Joe Biden na cerimônia que anunciou o acordo Aukus

Biden está colocando em prática o que disse quando da retirada dos EUA do Afeganistão: concentrar-se sobre a China. É o que significa o anúncio feito por ele da constituição de uma aliança estratégica entre os EUA, Austrália e Reino Unido (Aukus) em 18 de setembro, quando também informou que os EUA forneceriam à Austrália submarinos nucleares capazes de atingir rapidamente águas chinesas.

O Primeiro ministro australiano confirmou esse acordo e disse que, em função do mesmo, estava rompido o contrato de 52 bilhões de euros firmado com a França em 2016 para a compra de submarinos convencionais.

O que provocou clamores na França denunciando a atitude traidora dos EUA e da Austrália, “uma punhalada nas costas”, como disse Le Drian, ministro das relações exteriores, chamando os embaixadores franceses nos dois países para consultas em Paris.
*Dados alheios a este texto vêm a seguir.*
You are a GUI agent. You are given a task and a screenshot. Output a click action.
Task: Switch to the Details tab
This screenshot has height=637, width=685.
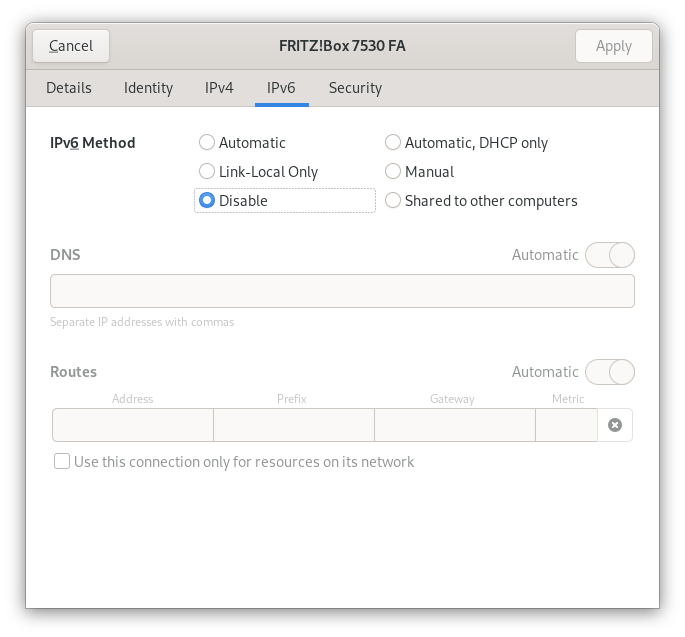pyautogui.click(x=69, y=88)
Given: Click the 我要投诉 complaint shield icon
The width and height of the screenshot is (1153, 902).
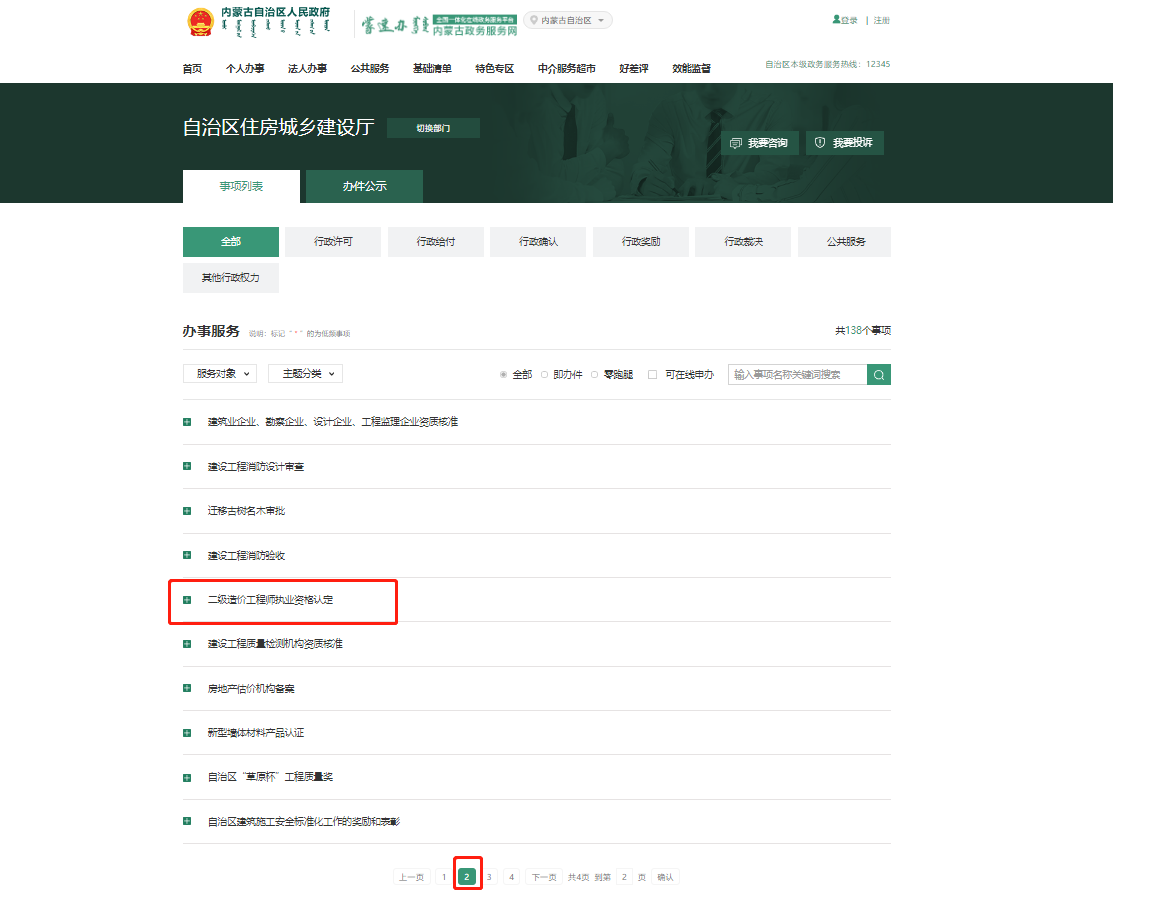Looking at the screenshot, I should [820, 143].
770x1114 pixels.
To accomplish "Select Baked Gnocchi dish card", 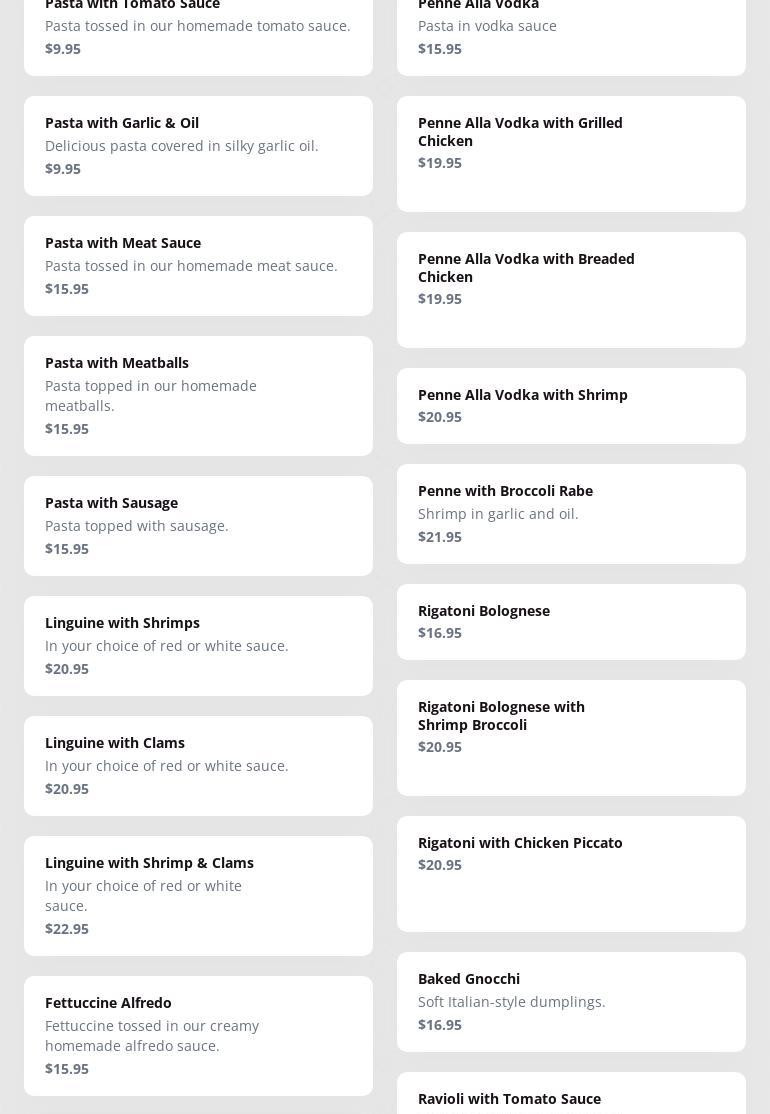I will click(x=571, y=1002).
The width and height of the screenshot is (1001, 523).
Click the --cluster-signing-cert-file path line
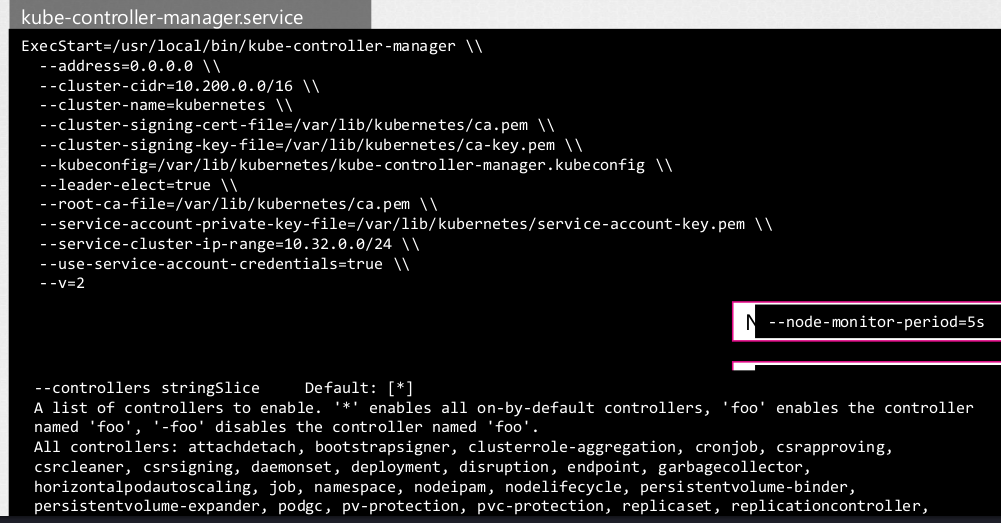click(296, 125)
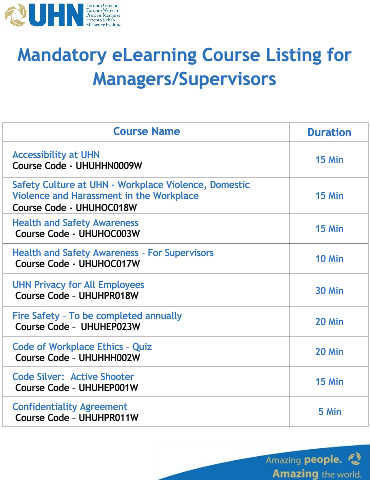Click the UHN logo at top
370x480 pixels.
pyautogui.click(x=62, y=15)
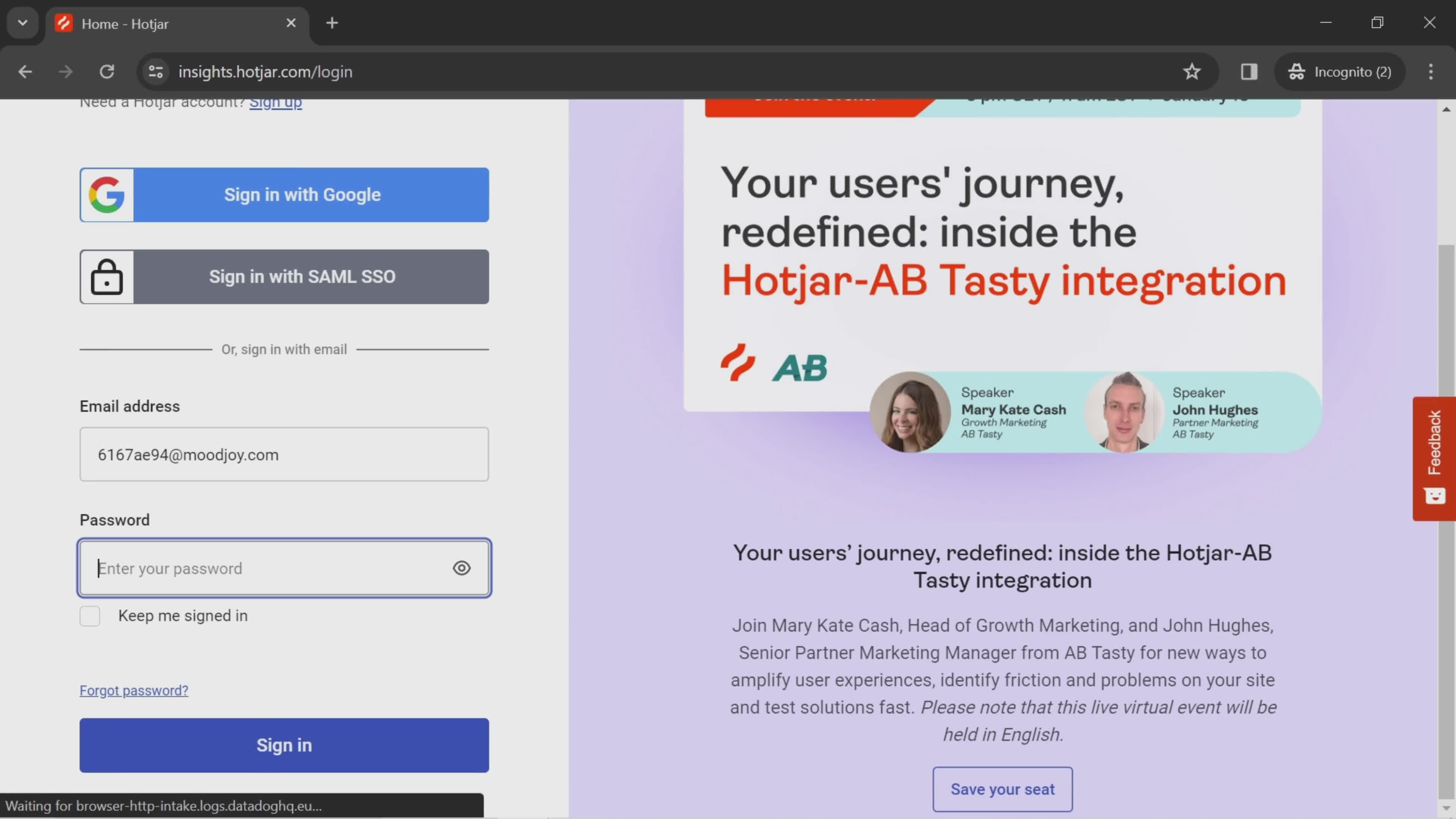Screen dimensions: 1456x819
Task: Toggle password visibility with eye icon
Action: click(461, 568)
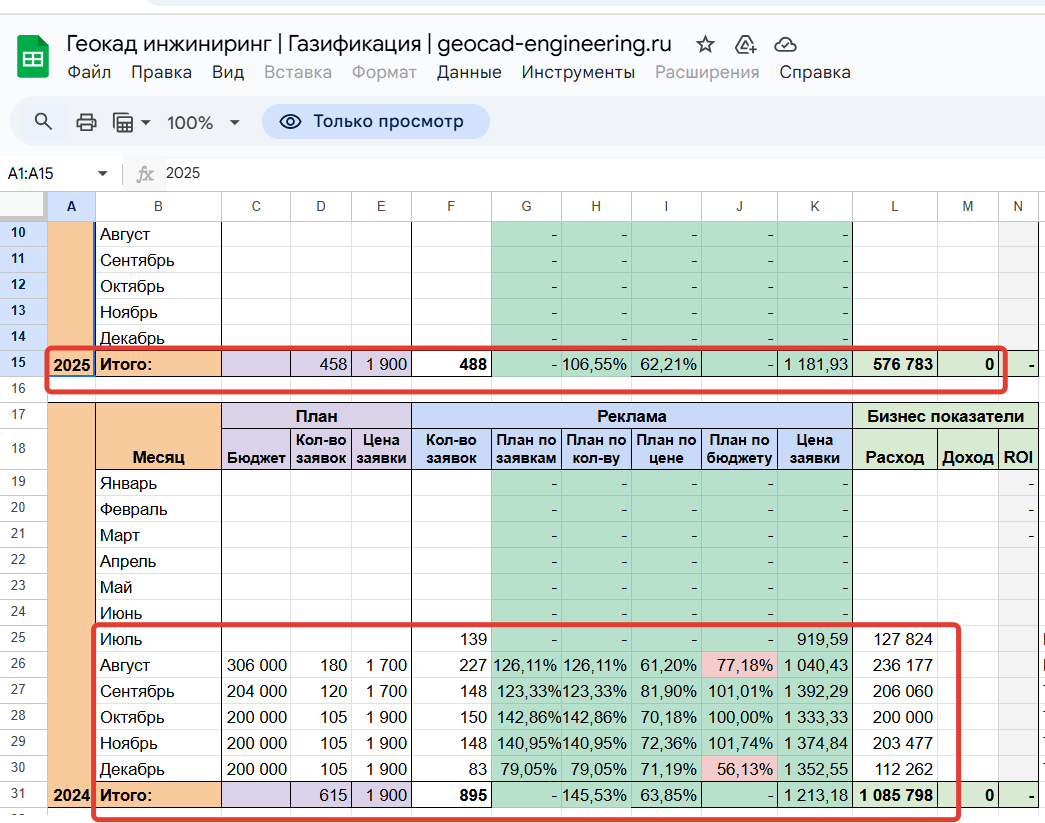Click the pink 77,18% budget cell

click(739, 665)
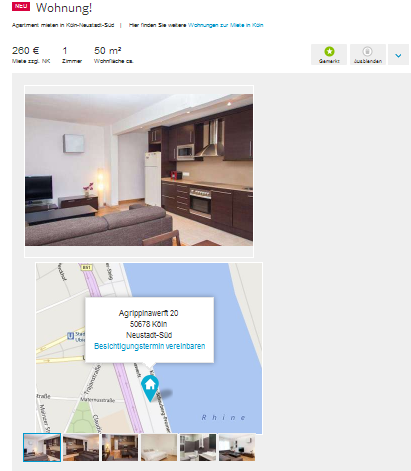This screenshot has height=471, width=411.
Task: Open the Besichtigungstermin vereinbaren link
Action: click(149, 346)
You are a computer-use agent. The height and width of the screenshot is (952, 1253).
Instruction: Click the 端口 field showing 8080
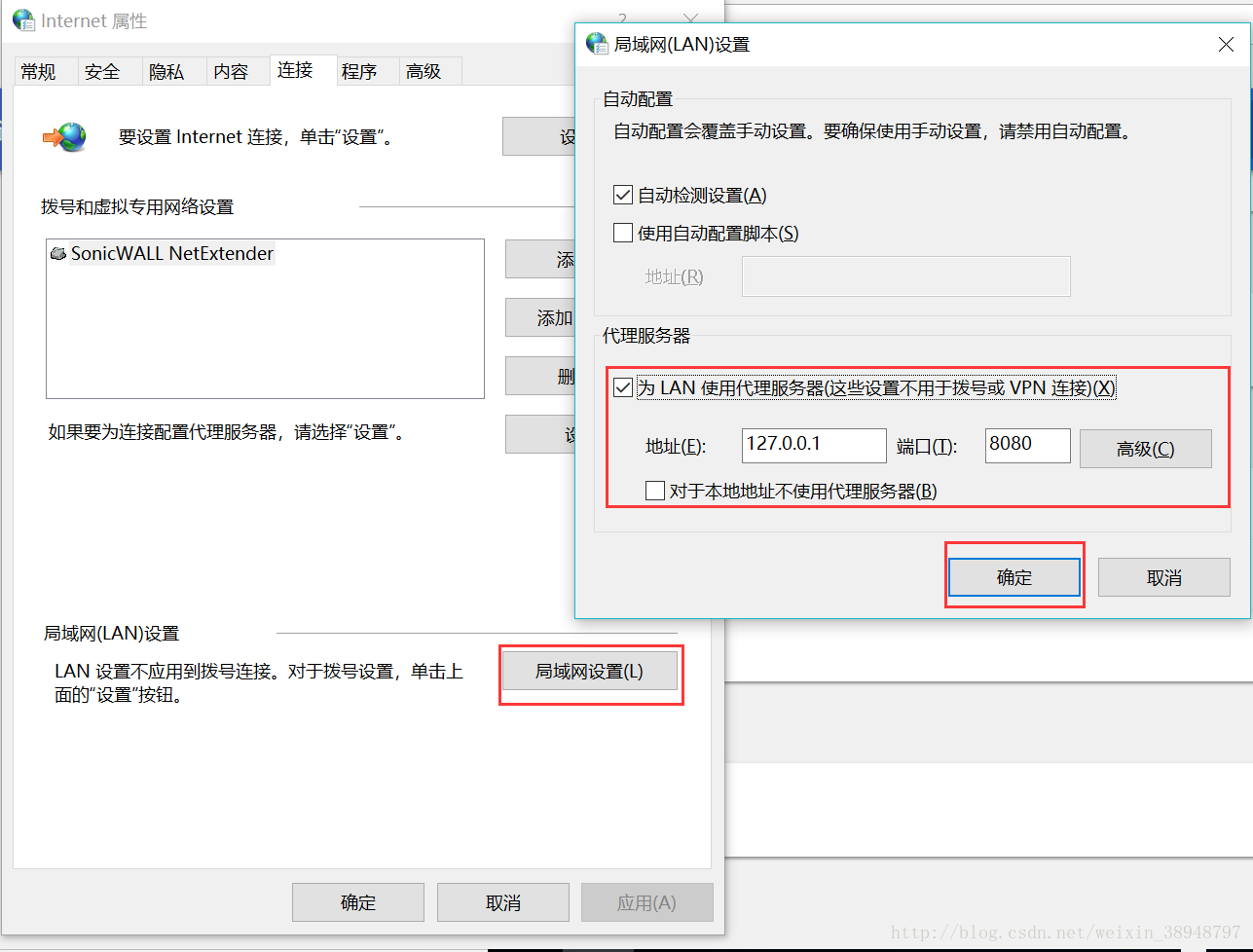click(x=1027, y=445)
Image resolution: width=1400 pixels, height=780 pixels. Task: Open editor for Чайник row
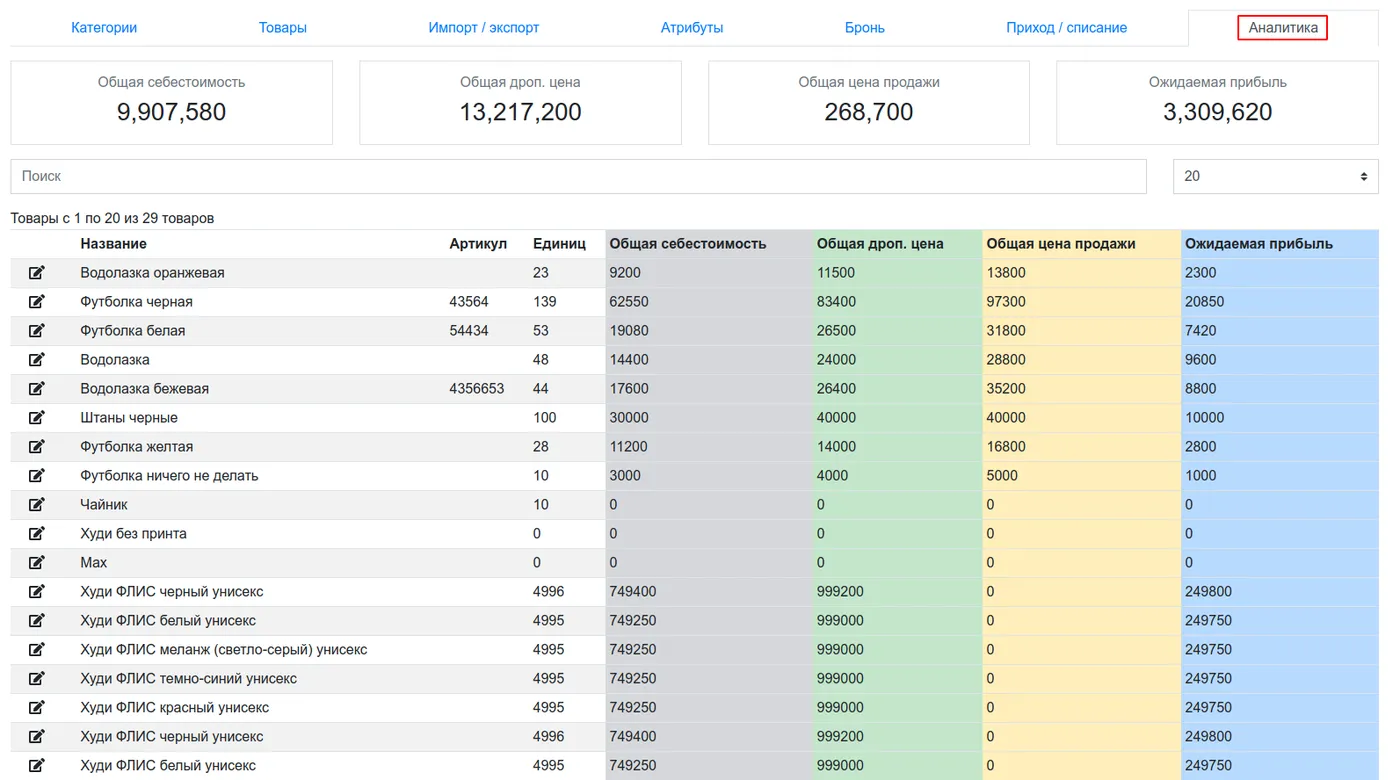click(x=37, y=505)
Do episódio ressaltam-se duas coisas: os EUA, obrigando a ruptura do contrato da Austrália com a França para os submarinos, ocupam o mercado; por outro lado, ao descartar a França desse acordo estratégico, os EUA indicam claramente o lugar que ela terá na região, apesar da presença de colônias francesas na mesma.

Reação da China
A China, evidentemente, protestou vigorosamente, ameaçando essa aliança e a qualificando de uma operação de guerra. Também sublinhou que é a primeira vez que uma potência nuclear fornece submarinos dessa categoria a uma potência que não é nuclear. O governo chinês denunciou assim uma situação que pode multiplicar-se em diferentes países, o fornecimento de artefatos militares nucleares pelos EUA.

Após a retirada do Afeganistão, os EUA estão obrigados a jogar toda a força para enfrentar a concorrência à qual são submetidos os seus monopólios num mercado mundial saturado e para se dar os meios para a competição com a China.

A França, como os demais velhos países imperialistas de segunda ordem, está agora prevenida de que a política dos EUA é privilegiar, antes e sobre qualquer outra coisa, a defesa de seus próprios interesses.